Saturday 20 January 2018

You've made my day: Clint's joy as movie icons are honoured

Ken Sweeney Entertainment Editor

HOLLYWOOD director John Ford will be celebrated at an annual gathering to be held in Dublin each year.

Starting next June, the 'John Ford Ireland' will be an annual symposium celebrating the work and legacy of the famous Irish-American film director (1894-1973) responsible for such classic as 'The Quiet Man', 'The Grapes of Wrath', 'How Green Was My Valley', and 'The Searchers', hailed as the greatest Western of all time by the American Film Institute.

Aine Moriarty, chief executive of the Irish Film & Television Academy and Mr Michael Collins, Irish Ambassador to the US, unveiled the plans for the project at a reception in California last week attended by members of Ford's family.

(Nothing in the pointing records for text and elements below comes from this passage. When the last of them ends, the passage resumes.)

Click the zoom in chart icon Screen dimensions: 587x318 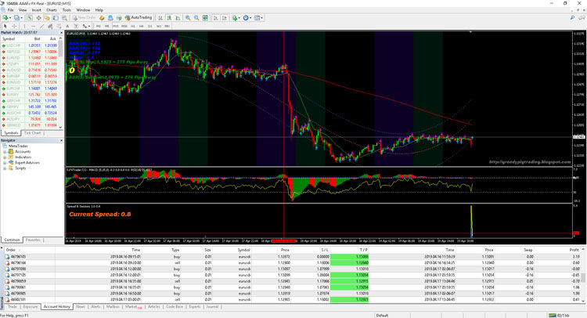point(188,16)
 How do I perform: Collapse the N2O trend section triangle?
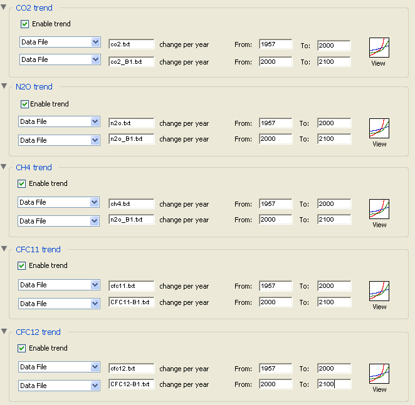pos(4,86)

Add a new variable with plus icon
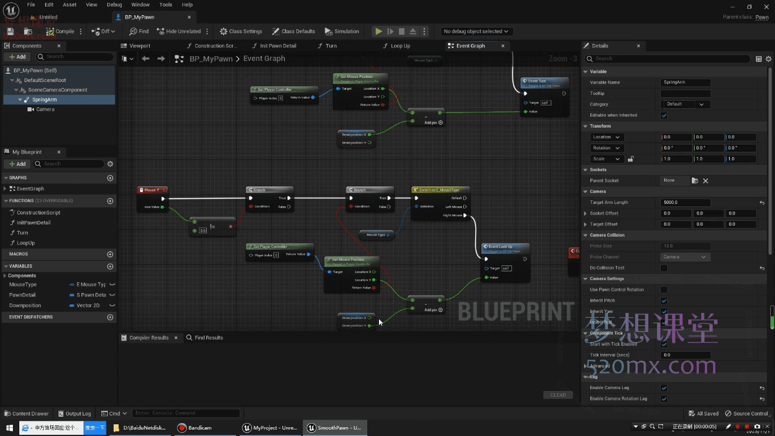(x=110, y=266)
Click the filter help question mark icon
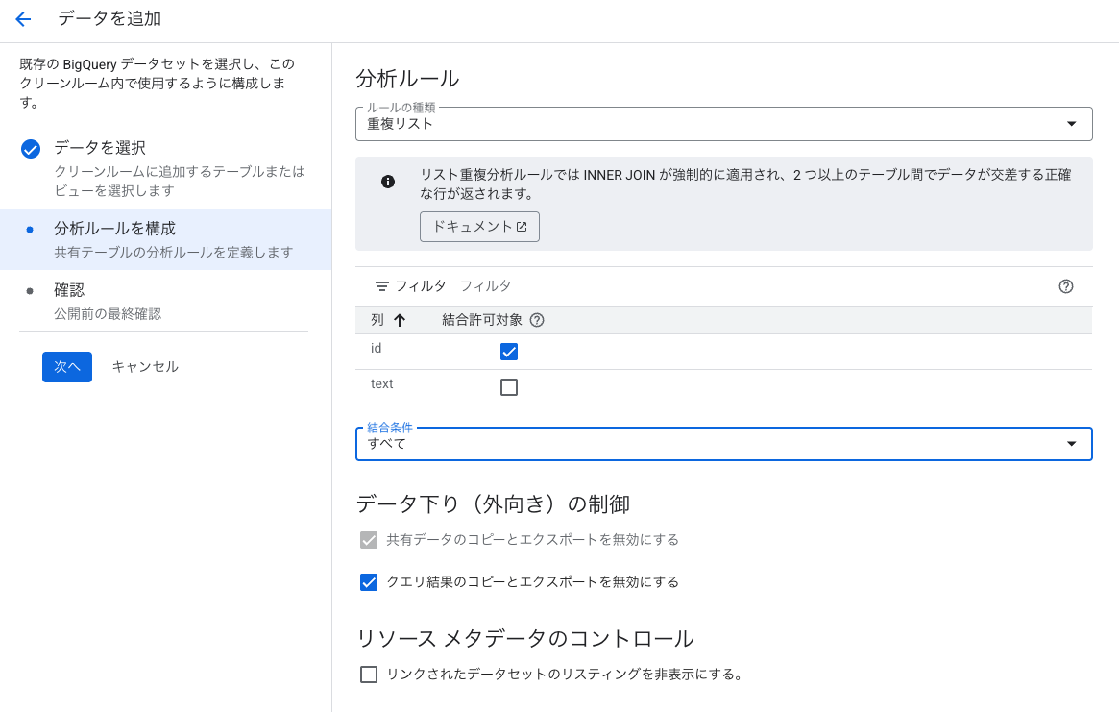The height and width of the screenshot is (712, 1119). [1065, 286]
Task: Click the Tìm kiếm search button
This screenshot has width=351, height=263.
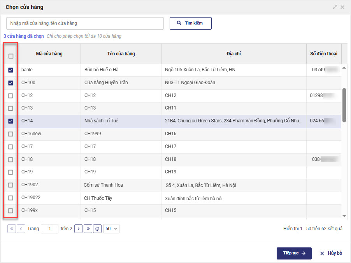Action: point(190,23)
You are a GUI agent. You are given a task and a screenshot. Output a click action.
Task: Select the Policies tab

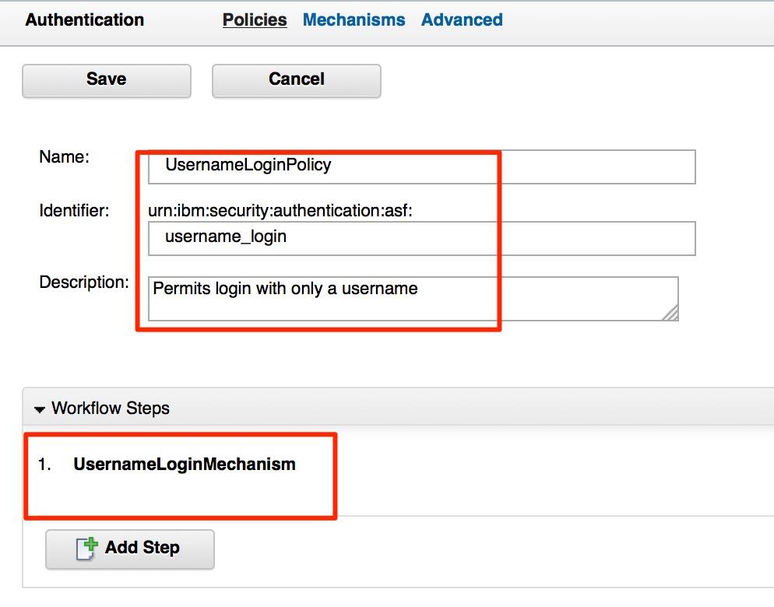(255, 19)
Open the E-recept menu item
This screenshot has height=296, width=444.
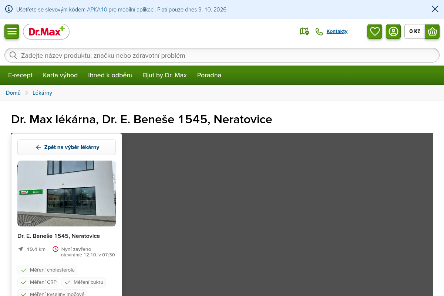[x=20, y=75]
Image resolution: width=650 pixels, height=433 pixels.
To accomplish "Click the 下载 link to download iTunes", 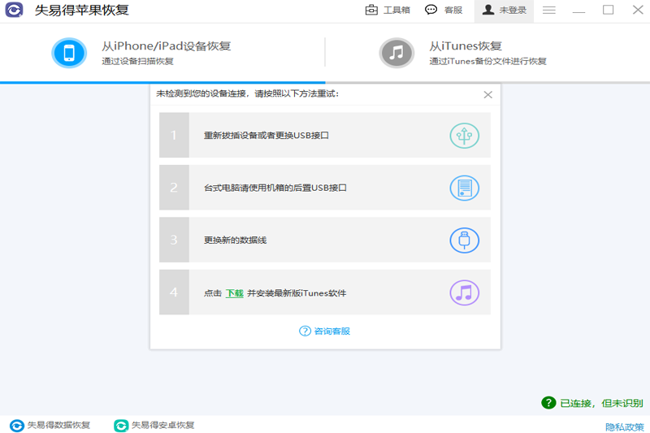I will (234, 293).
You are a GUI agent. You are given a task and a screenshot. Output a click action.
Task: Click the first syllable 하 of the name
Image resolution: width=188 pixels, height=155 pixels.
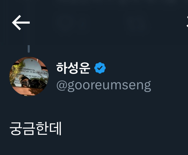[62, 68]
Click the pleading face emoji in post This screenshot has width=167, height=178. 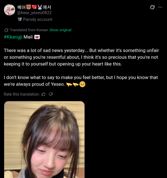82,84
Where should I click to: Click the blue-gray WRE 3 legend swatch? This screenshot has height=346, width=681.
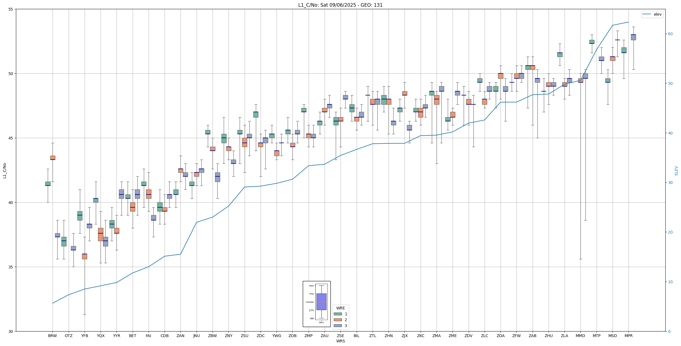pos(338,326)
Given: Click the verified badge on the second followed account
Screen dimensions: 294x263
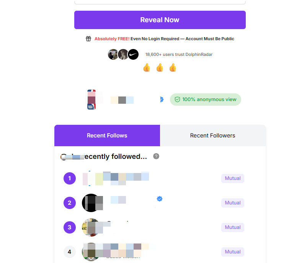Looking at the screenshot, I should 160,199.
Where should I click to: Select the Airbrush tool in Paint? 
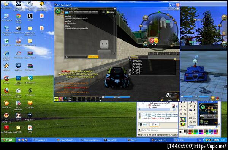point(190,111)
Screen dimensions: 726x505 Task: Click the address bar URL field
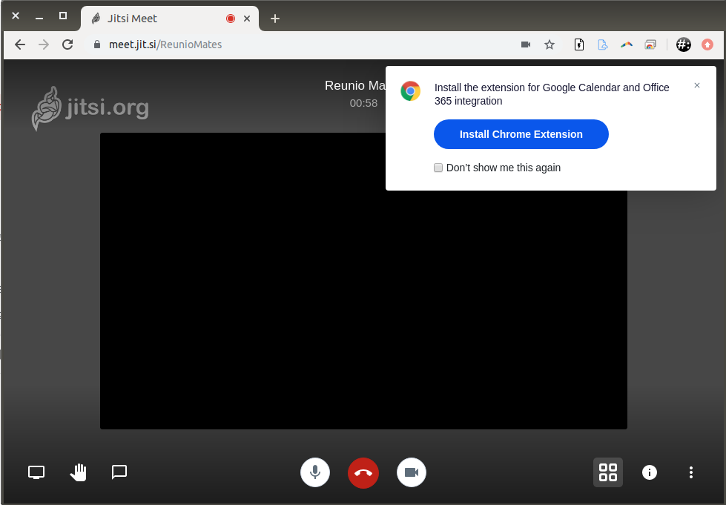click(x=297, y=44)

Guest of honour at the function was actor and director Clint Eastwood, who was presented with the inaugural John Ford Award, an honour to be bestowed on film-makers who best represent Ford's legacy.

Receiving the award, Eastwood (81) said: "This is a great privilege for me because any kind of association with John Ford is most directors' dream as he was certainly a pioneer of US film-making.

Presenting him with the award, Ambassador Michael Collins said the selection of Eastwood "drew a direct line between two of Hollywood's greatest and most inspirational figures.

Scheduled to take place in Dublin in June 2012, the 'John Ford Ireland' symposium will include a series of screenings, exhibitions, discussions, master classes, lectures and public interviews designed to educate, inform and inspire participants by providing insight into the experiences of specially invited guest speakers.

In addition, a film school and scholarship programme will be established in the symposium's second year for new film-makers to visit Ireland and attend the John Ford Film School, a film course run during the proposed annual three-day weekend event.


Speaking about the establishment of 'John Ford Ireland', Minister for Arts, Heritage and the Gaeltacht Jimmy Deenihan said: "John Ford is one of Ireland's most renowned emigrant sons, and what a perfect setting to study this legendary film-maker's work in the land of his beloved ancestors.

"I anticipate a tremendous excitement within Ireland's film industry with the establishment of this initiative -- and I look forward to welcoming film communities and the extensive Irish diaspora across the globe who have been inspired by the incredible work of John Ford."

Eastwood's presence at the first symposium next June is yet to be confirmed.